PENSIONERS and insurance holders lost quadrillions of their Zimbabwean dollar investments during the process of conversion of the Zimbabwe dollar to the United States currency, Parliament heard on Monday.

BY KUDZAI MUCHENJEKWA

The issue was revealed by the Commission of Inquiry into the Conversion of Insurance and Pension Values from the Zimbabwe dollar to the United States dollar, which said most of their Zimbabwean dollar investments suddenly turned into a few US cents or dollars.

The commission, chaired by Justice Leslie George Smith, had appeared before the Parliamentary Portfolio Committee on Finance to speak on their findings.

Commissioner Godfrey Kanyenze told the committee that their investigations covered a 20-year period from 1996 to 2015, examining the regulatory, financial and governance affairs of 11 life insurance companies, nine funeral insurers, four independent pension administrators, 15 stand-alone pension funds, the National Social Security Authority, the Government Pension Agency and the Insurance and Pensions Commission.

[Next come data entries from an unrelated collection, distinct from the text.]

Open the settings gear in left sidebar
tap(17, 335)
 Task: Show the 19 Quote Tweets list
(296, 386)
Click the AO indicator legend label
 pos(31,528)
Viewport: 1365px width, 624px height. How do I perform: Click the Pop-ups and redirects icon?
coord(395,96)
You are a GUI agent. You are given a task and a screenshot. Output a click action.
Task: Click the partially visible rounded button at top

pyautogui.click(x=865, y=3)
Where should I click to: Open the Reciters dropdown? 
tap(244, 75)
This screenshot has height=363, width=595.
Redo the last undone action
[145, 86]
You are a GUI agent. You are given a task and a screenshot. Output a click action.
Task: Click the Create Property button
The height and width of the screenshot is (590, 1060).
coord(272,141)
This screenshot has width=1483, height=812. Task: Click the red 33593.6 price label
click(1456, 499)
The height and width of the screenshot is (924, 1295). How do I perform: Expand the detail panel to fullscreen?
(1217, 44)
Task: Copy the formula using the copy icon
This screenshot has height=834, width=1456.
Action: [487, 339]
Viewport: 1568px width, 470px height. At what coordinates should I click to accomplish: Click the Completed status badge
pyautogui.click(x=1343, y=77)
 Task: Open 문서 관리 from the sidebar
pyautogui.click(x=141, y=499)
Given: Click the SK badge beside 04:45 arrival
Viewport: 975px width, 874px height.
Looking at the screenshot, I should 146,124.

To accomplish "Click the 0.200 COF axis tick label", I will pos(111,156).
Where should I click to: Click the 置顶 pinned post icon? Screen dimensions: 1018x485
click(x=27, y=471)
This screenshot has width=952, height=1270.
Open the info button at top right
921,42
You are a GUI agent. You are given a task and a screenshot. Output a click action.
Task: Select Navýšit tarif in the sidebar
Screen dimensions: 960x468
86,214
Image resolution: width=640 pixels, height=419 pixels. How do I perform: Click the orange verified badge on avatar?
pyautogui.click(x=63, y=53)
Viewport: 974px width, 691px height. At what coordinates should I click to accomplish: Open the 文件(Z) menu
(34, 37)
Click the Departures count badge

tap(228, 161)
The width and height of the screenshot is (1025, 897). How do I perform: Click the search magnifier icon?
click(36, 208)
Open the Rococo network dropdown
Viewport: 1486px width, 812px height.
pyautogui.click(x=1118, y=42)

Kanyenze said the commission conducted public hearings in all provinces in the country from 2015 to 2016, where they received complaints from members of the public, and insurance and pension organisations.

“The inquiry revealed that loss of value in insurance and pension benefits mainly occurred before the conversion from the ZW$ to US$ and dollarisation only revealed the extent of the loss,” he said.

“The exchange rate of US$1 to ZW$35 quadrillion, which was used when the ZW$ currency was de-monetised in 2015, prejudiced insurance policy holders and pensioners, and it reduced the already worthless ZW$ values that had been deposited in individuals’ bank accounts to just a few US cents, or at a maximum, US$5,” he said.

MPs from the committee, led by David Chapfika, said there was need for the issue to be followed up because it affected a majority of Zimbabweans.

Some of the factors which were said to have caused the loss were macro-economic such as inflation, currency de-basing, and the exchange rate used during de-monetisation of Zimbabwe dollar to US dollar in 2015.

Other factors were said to be negative real investment returns on fixed income securities such as bonds, Treasury Bills and money-market instruments which resulted in loss of value resulting in insurance companies and pension funds divesting from such investments during the period 2001 to 2008.

“The removal of 25 zeros (currency de-basing) during the period 2006 to February 2009 resulted in insurance companies and pension funds technically extinguishing their obligations to policy-holders and pensioners without any actual payments being made.”

They said after the removal of the zeros this resulted in abnormally low ZW$ benefit values which, upon conversion to US$ were for some pensioners as low as US$0,05, and in most cases zero, despite years of people contributing to pension funds.